There are several Bible verses that suggest the ignorant are not held accountable for their sins.

If I had not come and spoken to them [the world], they would not be guilty of sin; but now they have no excuse for their sin.
— John 15:22

The Law brings about wrath, but where there is no Law, there also is no violation.
— Romans 4:15 

In the past God overlooked such ignorance, but now he commands all people everywhere to repent.
— Acts 17:30

But if the ignorant are excused from sin and wrath, then the first rule of Christianity should be, “Don’t talk about Christianity.” If knowledge brings with it the possibility of condemnation, then it is better to never receive that knowledge.

The ignorant are ARE punished

On the flip side, there are other verses that suggest the ignorant will be punished.

All who sin apart from the law will also perish apart from the law …
— Romans 2:12 

He will punish those who do not know God  … They will be punished with everlasting destruction and shut out from the presence of the Lord and from the glory of his might.
— 2 Thessalonians 1:8-9 

But if the ignorant will still “perish apart from the law” for their sins, then God comes across as unfair for punishing the ignorant.

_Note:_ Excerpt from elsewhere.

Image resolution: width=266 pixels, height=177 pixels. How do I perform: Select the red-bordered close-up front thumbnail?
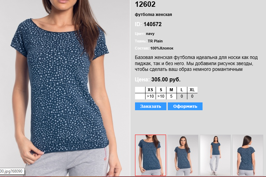tap(151, 155)
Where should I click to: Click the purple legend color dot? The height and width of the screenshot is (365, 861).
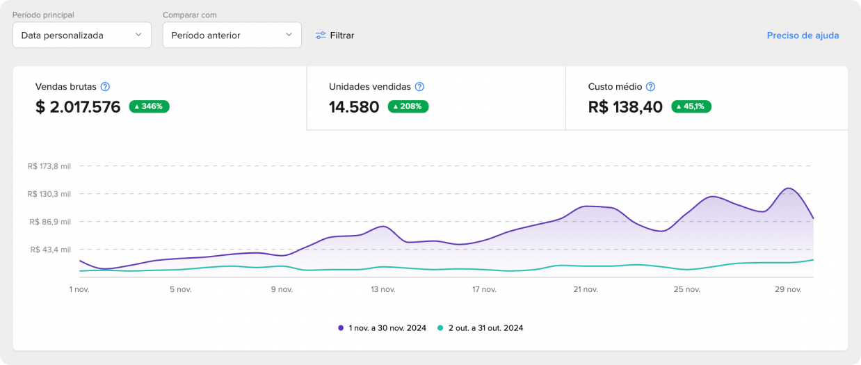pyautogui.click(x=341, y=327)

The ignorant are are punished on a sliding scale

There are also verses that hint that judgement varies according to how much knowledge you have.

But he that knew not, and did commit things worthy of stripes, shall be beaten with few stripes.
— Luke 12:48

My brothers and sisters, not many of you should be teachers … we who teach will be judged more strictly than others.
— James 3:1 

But if more knowledge means more potential punishment, then we’re back to the first rule of Christianity: “Don’t talk about Christianity!”

While these verses appear to contradict one another, fundamentalists insist there are no contradictions, and that we should look to the larger Biblical themes to facilitate our understanding of these verses.

So how do most Christians answer this question?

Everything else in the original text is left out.